Data records:
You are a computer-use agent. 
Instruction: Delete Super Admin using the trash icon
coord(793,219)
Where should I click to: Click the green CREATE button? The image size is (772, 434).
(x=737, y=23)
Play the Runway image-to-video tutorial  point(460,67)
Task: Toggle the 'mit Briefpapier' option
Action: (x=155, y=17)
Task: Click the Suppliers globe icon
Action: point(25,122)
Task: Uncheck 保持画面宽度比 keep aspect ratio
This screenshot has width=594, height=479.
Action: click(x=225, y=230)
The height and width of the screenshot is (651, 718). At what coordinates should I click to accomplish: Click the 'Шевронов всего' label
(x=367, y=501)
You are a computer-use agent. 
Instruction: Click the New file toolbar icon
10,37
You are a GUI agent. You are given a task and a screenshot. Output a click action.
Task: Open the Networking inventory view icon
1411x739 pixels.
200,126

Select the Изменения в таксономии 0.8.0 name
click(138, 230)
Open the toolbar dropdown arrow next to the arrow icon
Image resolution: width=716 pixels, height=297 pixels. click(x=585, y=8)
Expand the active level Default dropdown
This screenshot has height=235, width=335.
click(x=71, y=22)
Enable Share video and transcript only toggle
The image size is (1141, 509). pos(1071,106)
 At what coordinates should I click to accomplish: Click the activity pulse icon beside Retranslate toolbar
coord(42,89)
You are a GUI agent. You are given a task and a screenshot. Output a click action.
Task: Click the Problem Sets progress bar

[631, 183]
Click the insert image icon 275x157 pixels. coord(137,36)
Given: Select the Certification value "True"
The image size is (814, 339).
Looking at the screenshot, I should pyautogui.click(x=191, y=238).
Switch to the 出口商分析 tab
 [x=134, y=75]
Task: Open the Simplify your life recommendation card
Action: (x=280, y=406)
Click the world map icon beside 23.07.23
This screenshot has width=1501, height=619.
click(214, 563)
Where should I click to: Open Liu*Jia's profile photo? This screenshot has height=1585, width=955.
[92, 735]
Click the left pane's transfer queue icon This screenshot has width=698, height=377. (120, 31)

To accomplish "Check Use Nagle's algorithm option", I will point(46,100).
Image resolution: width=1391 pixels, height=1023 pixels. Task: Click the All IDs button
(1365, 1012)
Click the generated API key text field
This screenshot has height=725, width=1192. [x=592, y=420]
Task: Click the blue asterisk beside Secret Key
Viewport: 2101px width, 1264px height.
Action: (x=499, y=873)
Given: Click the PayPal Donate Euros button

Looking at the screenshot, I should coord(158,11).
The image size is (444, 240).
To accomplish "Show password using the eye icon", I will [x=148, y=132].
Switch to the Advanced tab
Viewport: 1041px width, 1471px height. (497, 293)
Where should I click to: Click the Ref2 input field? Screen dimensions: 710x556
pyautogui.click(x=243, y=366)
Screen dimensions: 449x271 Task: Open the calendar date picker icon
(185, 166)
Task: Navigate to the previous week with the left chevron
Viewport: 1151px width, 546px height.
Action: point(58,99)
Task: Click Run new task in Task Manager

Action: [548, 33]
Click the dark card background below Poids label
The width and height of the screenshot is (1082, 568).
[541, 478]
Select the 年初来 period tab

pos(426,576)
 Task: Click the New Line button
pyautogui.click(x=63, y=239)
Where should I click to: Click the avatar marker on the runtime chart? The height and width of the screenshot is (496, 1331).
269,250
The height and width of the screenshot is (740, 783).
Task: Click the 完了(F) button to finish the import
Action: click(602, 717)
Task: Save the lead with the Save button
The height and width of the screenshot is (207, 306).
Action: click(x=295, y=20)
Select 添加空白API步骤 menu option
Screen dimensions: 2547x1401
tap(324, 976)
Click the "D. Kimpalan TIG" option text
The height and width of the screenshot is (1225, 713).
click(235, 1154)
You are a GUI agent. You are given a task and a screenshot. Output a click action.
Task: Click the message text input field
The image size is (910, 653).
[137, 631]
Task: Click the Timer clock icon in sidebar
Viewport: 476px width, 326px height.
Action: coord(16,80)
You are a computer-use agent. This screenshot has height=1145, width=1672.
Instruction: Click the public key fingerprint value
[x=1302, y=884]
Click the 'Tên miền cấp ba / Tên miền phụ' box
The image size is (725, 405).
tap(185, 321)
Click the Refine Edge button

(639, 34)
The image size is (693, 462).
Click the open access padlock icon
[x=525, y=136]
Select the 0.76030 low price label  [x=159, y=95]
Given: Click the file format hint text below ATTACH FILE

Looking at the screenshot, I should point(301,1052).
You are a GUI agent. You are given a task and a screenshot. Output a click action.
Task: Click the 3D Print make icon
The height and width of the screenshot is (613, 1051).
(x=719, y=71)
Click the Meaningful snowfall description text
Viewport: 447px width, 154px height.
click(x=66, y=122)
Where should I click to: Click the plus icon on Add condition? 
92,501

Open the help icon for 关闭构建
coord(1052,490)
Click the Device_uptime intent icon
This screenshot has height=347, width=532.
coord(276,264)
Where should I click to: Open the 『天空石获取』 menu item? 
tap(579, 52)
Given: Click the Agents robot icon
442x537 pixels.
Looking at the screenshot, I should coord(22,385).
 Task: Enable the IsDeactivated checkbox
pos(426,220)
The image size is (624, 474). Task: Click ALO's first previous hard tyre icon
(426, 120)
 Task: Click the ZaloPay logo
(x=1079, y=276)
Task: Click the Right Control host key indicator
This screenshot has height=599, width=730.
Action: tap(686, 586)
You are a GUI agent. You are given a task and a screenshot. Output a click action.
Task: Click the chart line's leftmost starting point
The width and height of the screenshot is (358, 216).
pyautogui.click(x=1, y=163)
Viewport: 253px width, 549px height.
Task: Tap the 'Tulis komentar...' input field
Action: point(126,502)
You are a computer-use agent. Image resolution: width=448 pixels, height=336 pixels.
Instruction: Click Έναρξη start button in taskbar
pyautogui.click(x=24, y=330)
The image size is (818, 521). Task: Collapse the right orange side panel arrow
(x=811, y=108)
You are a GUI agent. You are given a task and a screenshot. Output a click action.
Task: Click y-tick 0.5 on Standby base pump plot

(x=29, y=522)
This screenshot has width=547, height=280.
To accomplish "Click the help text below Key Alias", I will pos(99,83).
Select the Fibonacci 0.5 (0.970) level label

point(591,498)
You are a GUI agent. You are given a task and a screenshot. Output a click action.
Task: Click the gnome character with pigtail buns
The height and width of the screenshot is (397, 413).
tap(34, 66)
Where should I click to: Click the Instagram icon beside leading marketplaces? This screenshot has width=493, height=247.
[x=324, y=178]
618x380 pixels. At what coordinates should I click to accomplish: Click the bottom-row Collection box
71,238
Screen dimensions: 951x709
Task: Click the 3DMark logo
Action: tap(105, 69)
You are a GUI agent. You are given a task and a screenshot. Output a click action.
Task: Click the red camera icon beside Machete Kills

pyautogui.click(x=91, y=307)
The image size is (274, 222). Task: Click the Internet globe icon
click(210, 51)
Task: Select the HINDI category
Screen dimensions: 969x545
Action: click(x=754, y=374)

What is being asked:
Update the records above by replacing every "GUI agent" with "screen agent", and leave everything else unchanged.

Solved problem:
You are a computer-use agent. 
Instruction: Delete Super Admin using the trash icon
coord(793,219)
Where should I click to: Click the green CREATE button? The image size is (772, 434).
(x=737, y=23)
Play the Runway image-to-video tutorial  point(460,67)
Task: Toggle the 'mit Briefpapier' option
Action: (x=155, y=17)
Task: Click the Suppliers globe icon
Action: point(25,122)
Task: Uncheck 保持画面宽度比 keep aspect ratio
This screenshot has width=594, height=479.
Action: click(x=225, y=230)
The height and width of the screenshot is (651, 718). At what coordinates should I click to accomplish: Click the 'Шевронов всего' label
(x=367, y=501)
You are a computer-use agent. 
Instruction: Click the New file toolbar icon
10,37
You are a screen agent. You are given a task and a screenshot. Output a click action.
Task: Open the Networking inventory view icon
1411x739 pixels.
200,126

Select the Изменения в таксономии 0.8.0 name
click(138, 230)
Open the toolbar dropdown arrow next to the arrow icon
Image resolution: width=716 pixels, height=297 pixels. click(x=585, y=8)
Expand the active level Default dropdown
This screenshot has height=235, width=335.
click(x=71, y=22)
Enable Share video and transcript only toggle
The image size is (1141, 509). pos(1071,106)
 At what coordinates should I click to accomplish: Click the activity pulse icon beside Retranslate toolbar
coord(42,89)
You are a screen agent. You are given a task and a screenshot. Output a click action.
Task: Click the Problem Sets progress bar

[631, 183]
Click the insert image icon 275x157 pixels. coord(137,36)
Given: Select the Certification value "True"
The image size is (814, 339).
Looking at the screenshot, I should pyautogui.click(x=191, y=238).
Switch to the 出口商分析 tab
 [x=134, y=75]
Task: Open the Simplify your life recommendation card
Action: (x=280, y=406)
Click the world map icon beside 23.07.23
This screenshot has width=1501, height=619.
click(214, 563)
Where should I click to: Open Liu*Jia's profile photo? This screenshot has height=1585, width=955.
[92, 735]
Click the left pane's transfer queue icon This screenshot has width=698, height=377. (120, 31)

To accomplish "Check Use Nagle's algorithm option", I will point(46,100).
Image resolution: width=1391 pixels, height=1023 pixels. Task: Click the All IDs button
(1365, 1012)
Click the generated API key text field
This screenshot has height=725, width=1192. [x=592, y=420]
Task: Click the blue asterisk beside Secret Key
Viewport: 2101px width, 1264px height.
Action: (x=499, y=873)
Given: Click the PayPal Donate Euros button

Looking at the screenshot, I should coord(158,11).
The image size is (444, 240).
To accomplish "Show password using the eye icon", I will [x=148, y=132].
Switch to the Advanced tab
Viewport: 1041px width, 1471px height. (497, 293)
Where should I click to: Click the Ref2 input field? Screen dimensions: 710x556
pyautogui.click(x=243, y=366)
Screen dimensions: 449x271 Task: Open the calendar date picker icon
(185, 166)
Task: Navigate to the previous week with the left chevron
Viewport: 1151px width, 546px height.
Action: point(58,99)
Task: Click Run new task in Task Manager

Action: [548, 33]
Click the dark card background below Poids label
The width and height of the screenshot is (1082, 568).
[541, 478]
Select the 年初来 period tab

pos(426,576)
 Task: Click the New Line button
pyautogui.click(x=63, y=239)
Where should I click to: Click the avatar marker on the runtime chart? The height and width of the screenshot is (496, 1331).
269,250
The height and width of the screenshot is (740, 783).
Task: Click the 完了(F) button to finish the import
Action: click(602, 717)
Task: Save the lead with the Save button
The height and width of the screenshot is (207, 306).
Action: click(x=295, y=20)
Select 添加空白API步骤 menu option
Screen dimensions: 2547x1401
tap(324, 976)
Click the "D. Kimpalan TIG" option text
The height and width of the screenshot is (1225, 713).
click(235, 1154)
You are a screen agent. You are given a task and a screenshot. Output a click action.
Task: Click the message text input field
The image size is (910, 653).
[137, 631]
Task: Click the Timer clock icon in sidebar
Viewport: 476px width, 326px height.
Action: coord(16,80)
You are a computer-use agent. This screenshot has height=1145, width=1672.
Instruction: Click the public key fingerprint value
[x=1302, y=884]
Click the 'Tên miền cấp ba / Tên miền phụ' box
The image size is (725, 405).
tap(185, 321)
Click the Refine Edge button

(639, 34)
The image size is (693, 462).
Click the open access padlock icon
[x=525, y=136]
Select the 0.76030 low price label  [x=159, y=95]
Given: Click the file format hint text below ATTACH FILE

Looking at the screenshot, I should point(301,1052).
You are a screen agent. You are given a task and a screenshot. Output a click action.
Task: Click the 3D Print make icon
The height and width of the screenshot is (613, 1051).
(x=719, y=71)
Click the Meaningful snowfall description text
Viewport: 447px width, 154px height.
click(x=66, y=122)
Where should I click to: Click the plus icon on Add condition? 
92,501

Open the help icon for 关闭构建
coord(1052,490)
Click the Device_uptime intent icon
This screenshot has height=347, width=532.
coord(276,264)
Where should I click to: Open the 『天空石获取』 menu item? 
tap(579, 52)
Given: Click the Agents robot icon
442x537 pixels.
Looking at the screenshot, I should coord(22,385).
 Task: Enable the IsDeactivated checkbox
pos(426,220)
The image size is (624, 474). Task: Click ALO's first previous hard tyre icon
(426, 120)
 Task: Click the ZaloPay logo
(x=1079, y=276)
Task: Click the Right Control host key indicator
This screenshot has height=599, width=730.
Action: tap(686, 586)
You are a screen agent. You are given a task and a screenshot. Output a click action.
Task: Click the chart line's leftmost starting point
The width and height of the screenshot is (358, 216).
pyautogui.click(x=1, y=163)
Viewport: 253px width, 549px height.
Task: Tap the 'Tulis komentar...' input field
Action: point(126,502)
You are a computer-use agent. Image resolution: width=448 pixels, height=336 pixels.
Instruction: Click Έναρξη start button in taskbar
pyautogui.click(x=24, y=330)
The image size is (818, 521). Task: Collapse the right orange side panel arrow
(x=811, y=108)
You are a screen agent. You are given a task and a screenshot. Output a click action.
Task: Click y-tick 0.5 on Standby base pump plot

(x=29, y=522)
This screenshot has width=547, height=280.
To accomplish "Click the help text below Key Alias", I will pos(99,83).
Select the Fibonacci 0.5 (0.970) level label

point(591,498)
You are a screen agent. You are given a task and a screenshot. Output a click action.
Task: Click the gnome character with pigtail buns
The height and width of the screenshot is (397, 413).
tap(34, 66)
Where should I click to: Click the Instagram icon beside leading marketplaces? This screenshot has width=493, height=247.
[x=324, y=178]
618x380 pixels. At what coordinates should I click to accomplish: Click the bottom-row Collection box
71,238
Screen dimensions: 951x709
Task: Click the 3DMark logo
Action: tap(105, 69)
You are a screen agent. You are given a task and a screenshot. Output a click action.
Task: Click the red camera icon beside Machete Kills

pyautogui.click(x=91, y=307)
The image size is (274, 222). Task: Click the Internet globe icon
click(210, 51)
Task: Select the HINDI category
Screen dimensions: 969x545
Action: click(x=754, y=374)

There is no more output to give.